Perlunya Pembinaan Partisipatif dan Regeneratif di GBKP Runggun Graha Harapan Bekasi

 Pt. Em Analgin Ginting M.Min. 

Pendahuluan

Pembinaan jemaat merupakan salah satu tugas hakiki gereja yang tidak dapat dipisahkan dari panggilan teologisnya sebagai ekklesia—umat Allah yang dipanggil, dibentuk, dan diutus ke tengah dunia (Ef. 4:11–13). Gereja bukan hanya tempat ibadah, tetapi juga ruang pembelajaran iman, karakter, dan kepemimpinan. Oleh karena itu, pembinaan yang berkelanjutan, partisipatif, dan regeneratif menjadi indikator penting kesehatan sebuah gereja lokal.

Dalam konteks Gereja Batak Karo Protestan (GBKP), pembinaan memiliki makna yang lebih luas karena terkait erat dengan sistem pelayanan presbiterial-sinodal yang menekankan kepemimpinan kolektif-kolegial (runggu). Artikel ini hendak memperdalam, melengkapi, dan mengontekstualisasikan tulisan awal mengenai perlunya pembinaan di GBKP Runggun Graha Harapan Bekasi, dengan tetap mempertahankan esensi pengalaman empiris yang telah dituliskan, sekaligus memperkaya dengan muatan teologis dan refleksi aktual.


Teologi Pembinaan dan Regenerasi dalam Gereja

Secara teologis, pembinaan berakar pada panggilan pemuridan (discipleship). Yesus sendiri memanggil murid-murid-Nya bukan hanya untuk mengikuti, tetapi untuk dibentuk, diuji, dan akhirnya diutus (Mat. 28:19–20). Rasul Paulus menegaskan bahwa karunia kepemimpinan dalam gereja diberikan "untuk memperlengkapi orang-orang kudus bagi pekerjaan pelayanan" (Ef. 4:12). Dengan demikian, pembinaan bukanlah aktivitas tambahan, melainkan inti dari misi gereja.

Dalam tradisi Reformasi, khususnya yang memengaruhi tata gereja presbiterial-sinodal, gereja dipahami sebagai school of faith—sekolah iman—di mana setiap anggota dipanggil untuk bertumbuh dalam pengenalan akan Kristus dan kesiapan melayani. John Calvin menekankan bahwa gereja bertugas membina umat agar hidup bertanggung jawab di hadapan Allah dan sesama, bukan menciptakan ketergantungan pasif kepada elite rohani.

Pembinaan yang sehat selalu berorientasi pada regenerasi. Tanpa regenerasi, gereja akan stagnan dan akhirnya mengalami kelelahan struktural (organizational fatigue). Regenerasi tidak terjadi secara instan, tetapi melalui proses pelibatan, pendampingan, kepercayaan, dan evaluasi yang berkelanjutan.

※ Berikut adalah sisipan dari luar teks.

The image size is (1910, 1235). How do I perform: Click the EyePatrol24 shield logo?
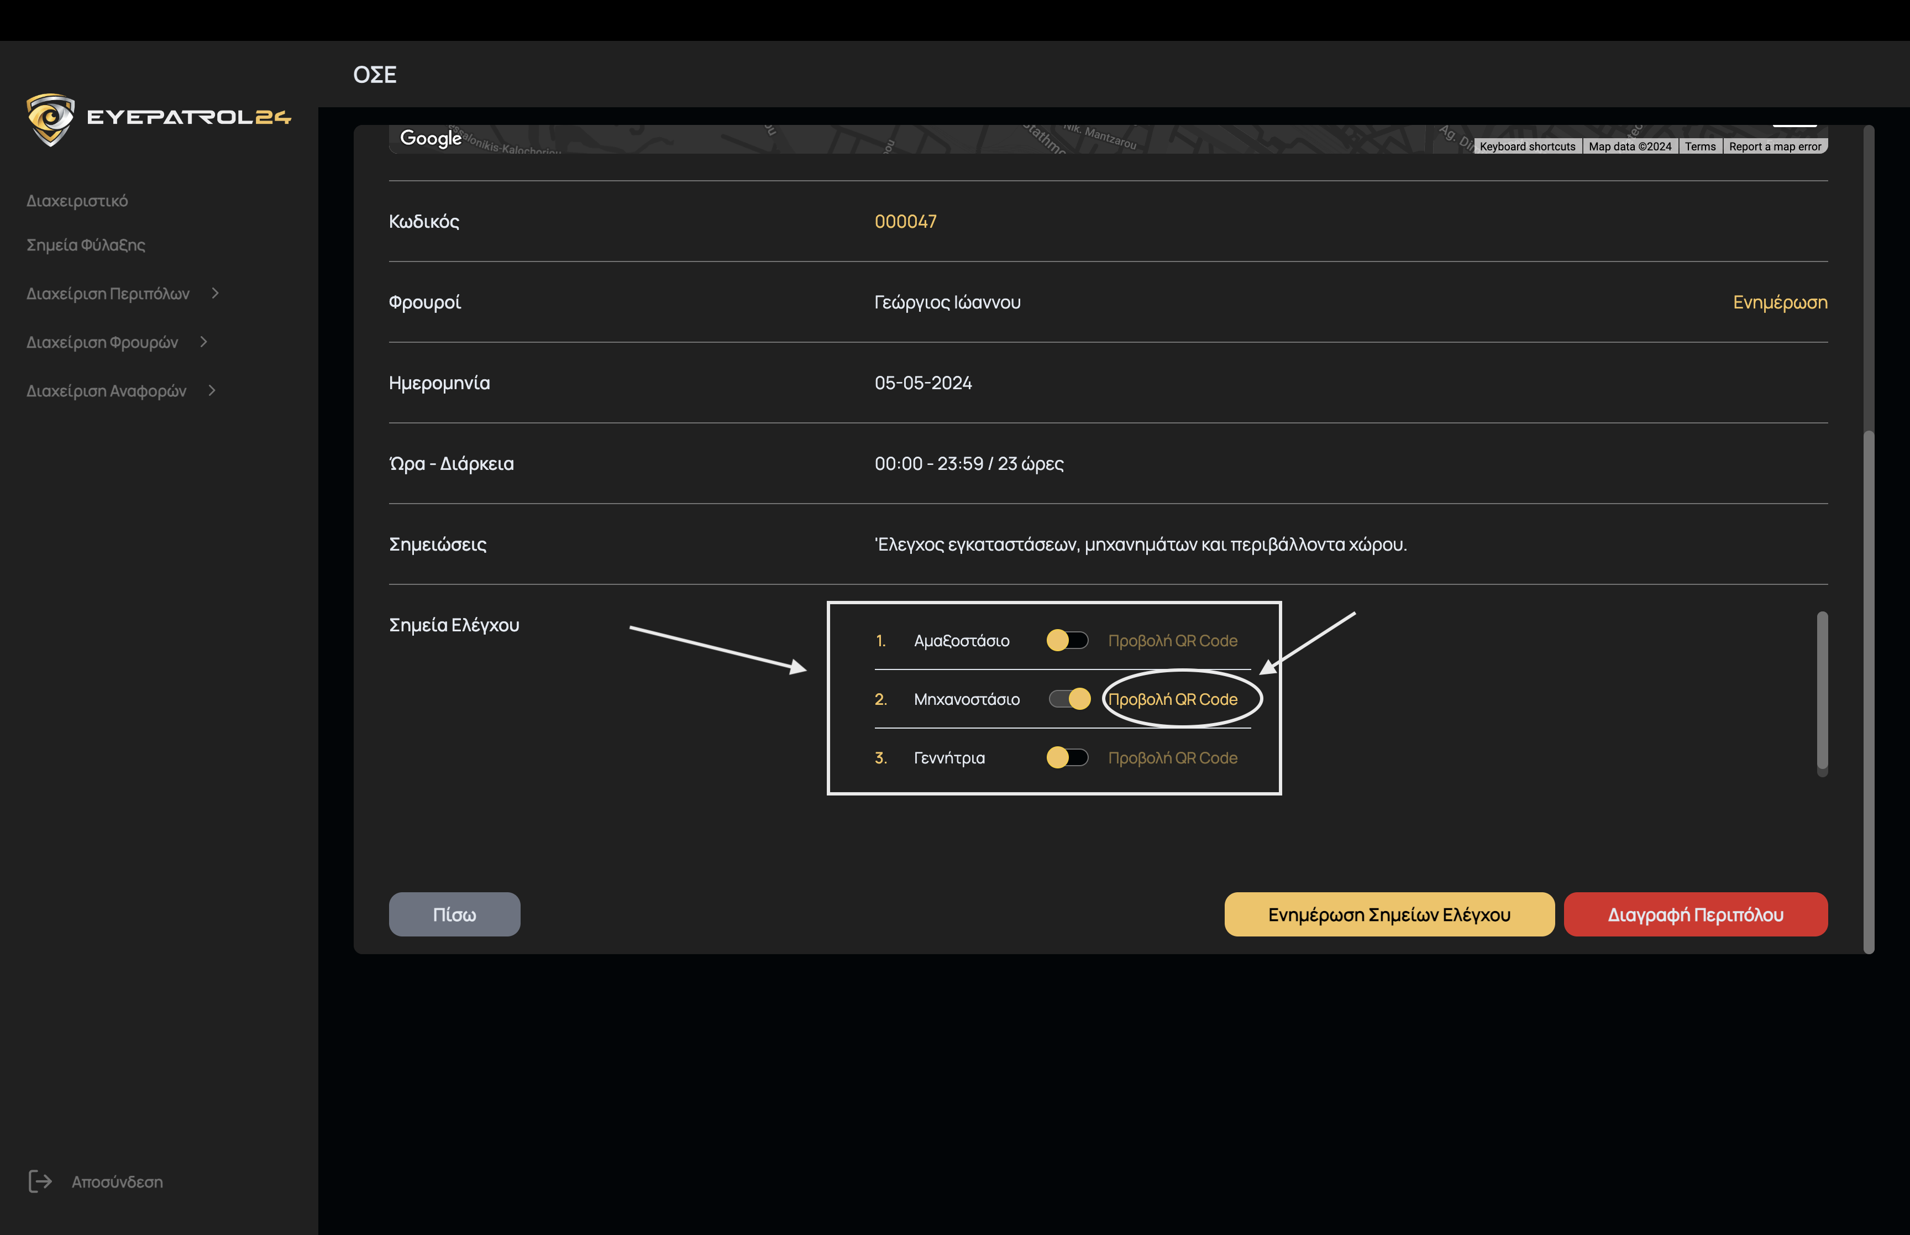[x=50, y=119]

Pengalaman Historis GBKP Runggun Graha Harapan

Pengalaman GBKP Runggun Graha Harapan memberikan contoh konkret bagaimana visi pembinaan dapat diwujudkan secara nyata. Sejak diterima sebagai runggun penuh, pimpinan saat itu mencanangkan visi bahwa pembinaan akan menjadi prioritas utama. Visi ini bukan sekadar slogan, tetapi diterjemahkan secara operasional dengan melibatkan jemaat dalam berbagai kepanitiaan dan pelayanan.

Lebih jauh, telah dirumuskan harapan bahwa GBKP Runggun Graha Harapan akan menjadi lumbung pelayan bagi tingkat klasis dan bahkan moderamen. Fakta menunjukkan bahwa visi ini tidak sia-sia. Sejumlah presbiter dan jemaat dari GBKP Runggun Graha Harapan dipercaya mengemban tanggung jawab strategis di tingkat klasis maupun moderamen. Keterlibatan Pt. Analgin Ginting sebagai anggota Moderamen GBKP periode 2010–2015, serta berbagai posisi kepemimpinan kategorial dan struktural di klasis, menjadi bukti konkret bahwa pembinaan yang sistematis menghasilkan buah pelayanan.

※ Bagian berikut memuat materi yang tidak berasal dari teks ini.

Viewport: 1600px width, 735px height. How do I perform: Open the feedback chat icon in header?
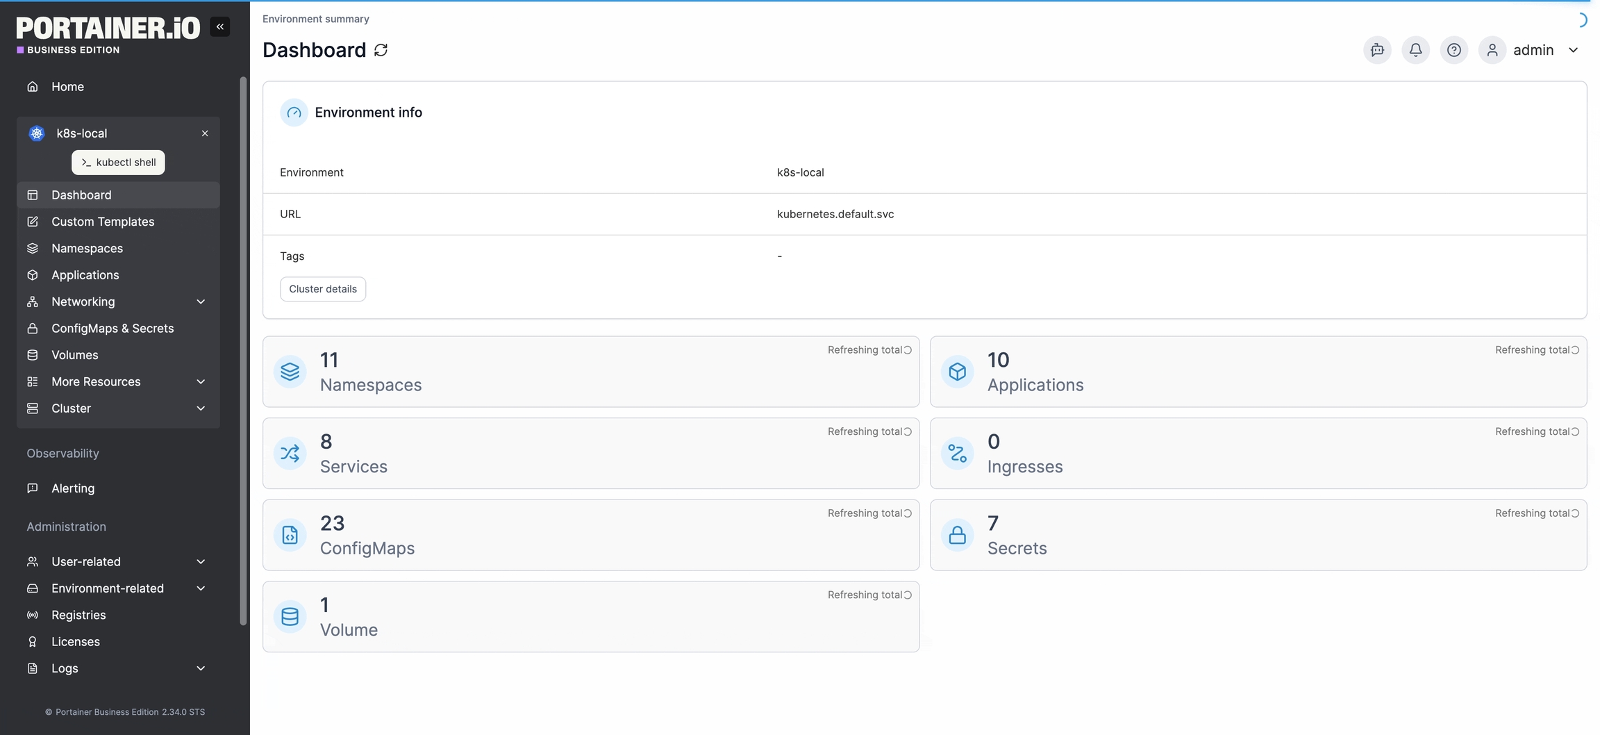coord(1377,50)
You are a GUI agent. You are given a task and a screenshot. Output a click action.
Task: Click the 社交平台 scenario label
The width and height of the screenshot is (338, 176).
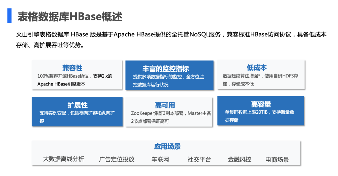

Di tingkat internal runggun, pola pembinaan diwujudkan dengan melibatkan jemaat biasa sebagai panitia, bendahara, pengurus kategorial, dan berbagai unit pelayanan. Pendekatan ini didasarkan pada keyakinan bahwa kepanitiaan merupakan “sekolah awal” bagi calon pertua dan diaken. Data empiris menunjukkan bahwa sekitar 80% pertua dan diaken periode terbaru merupakan mereka yang sebelumnya telah ditempa melalui keterlibatan aktif dalam kepanitiaan dan pelayanan sektor.

Fakta dan Tantangan BPMR Periode 2025–2030

Namun, dinamika pelayanan tidak selalu berjalan linier. Pada periode BPMR 2025–2030, muncul kecenderungan yang berbeda. Sejumlah kegiatan strategis, termasuk pesta kerja rani tahun 2025, dilaksanakan secara relatif eksklusif oleh BPMR dan majelis, dengan minim pelibatan jemaat biasa dalam tanggung jawab substansial.

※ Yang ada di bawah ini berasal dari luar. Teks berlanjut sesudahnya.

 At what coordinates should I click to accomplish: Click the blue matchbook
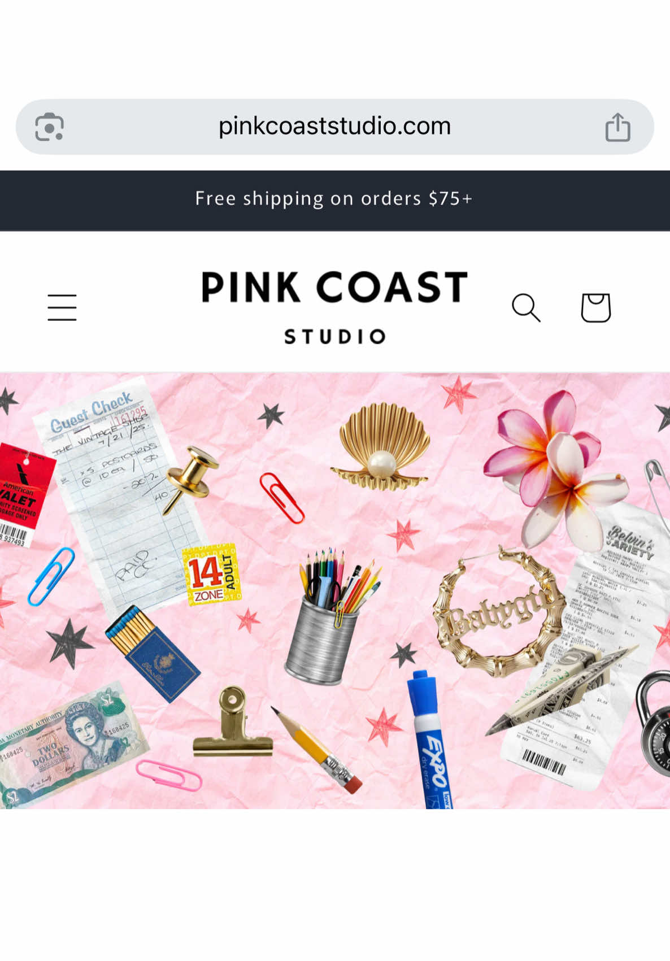153,654
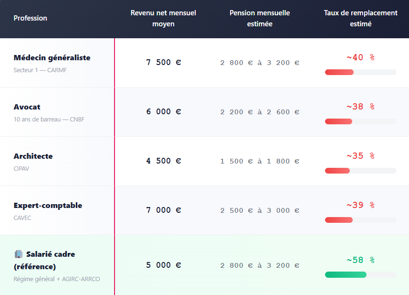Click the Salarié cadre (référence) label

(x=44, y=260)
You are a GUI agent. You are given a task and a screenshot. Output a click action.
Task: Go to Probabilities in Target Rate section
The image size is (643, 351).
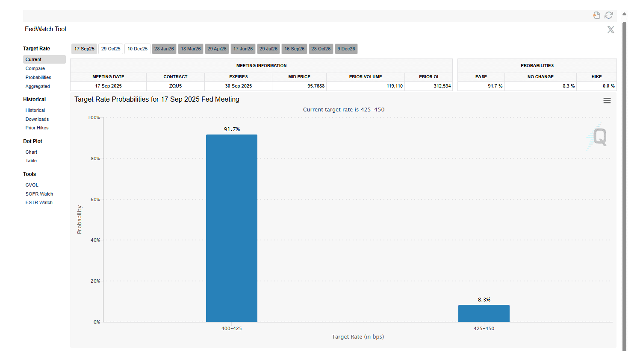[x=38, y=77]
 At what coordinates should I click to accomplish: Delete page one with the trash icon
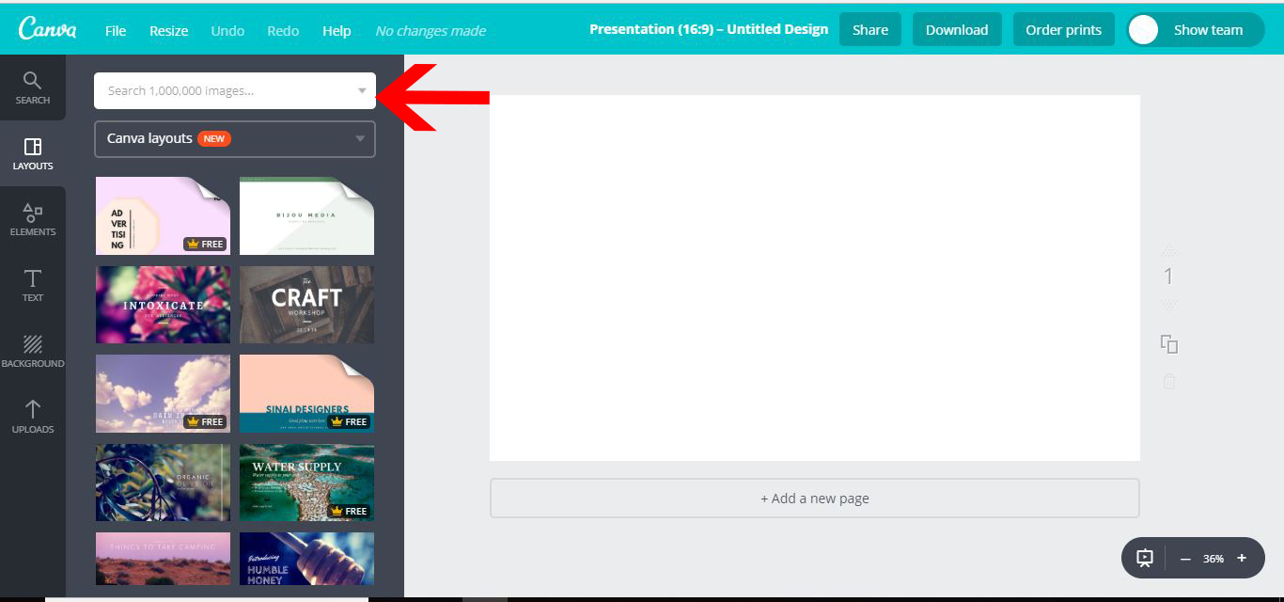1168,382
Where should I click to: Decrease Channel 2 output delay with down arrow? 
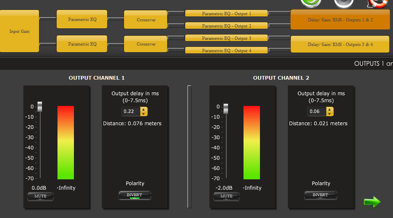point(330,114)
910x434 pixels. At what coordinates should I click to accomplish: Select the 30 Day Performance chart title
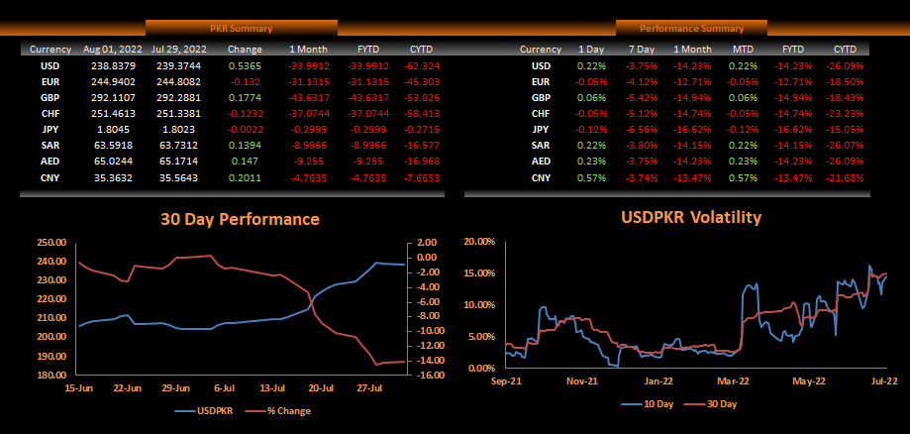(240, 219)
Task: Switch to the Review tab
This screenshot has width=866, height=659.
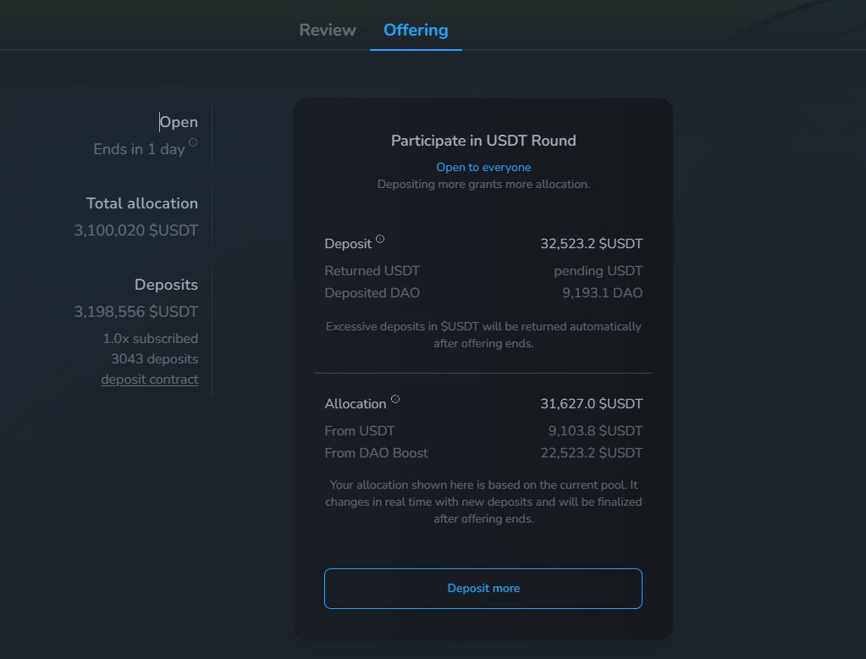Action: coord(327,30)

Perlu ditegaskan bahwa pendekatan ini tidak serta-merta salah. Namun, dari perspektif teologi pembinaan, terdapat peluang yang terlewatkan. Ketika jemaat tidak dilibatkan, proses pembelajaran kepemimpinan, tanggung jawab, dan rasa memiliki (sense of belonging) terhadap gereja menjadi terhambat.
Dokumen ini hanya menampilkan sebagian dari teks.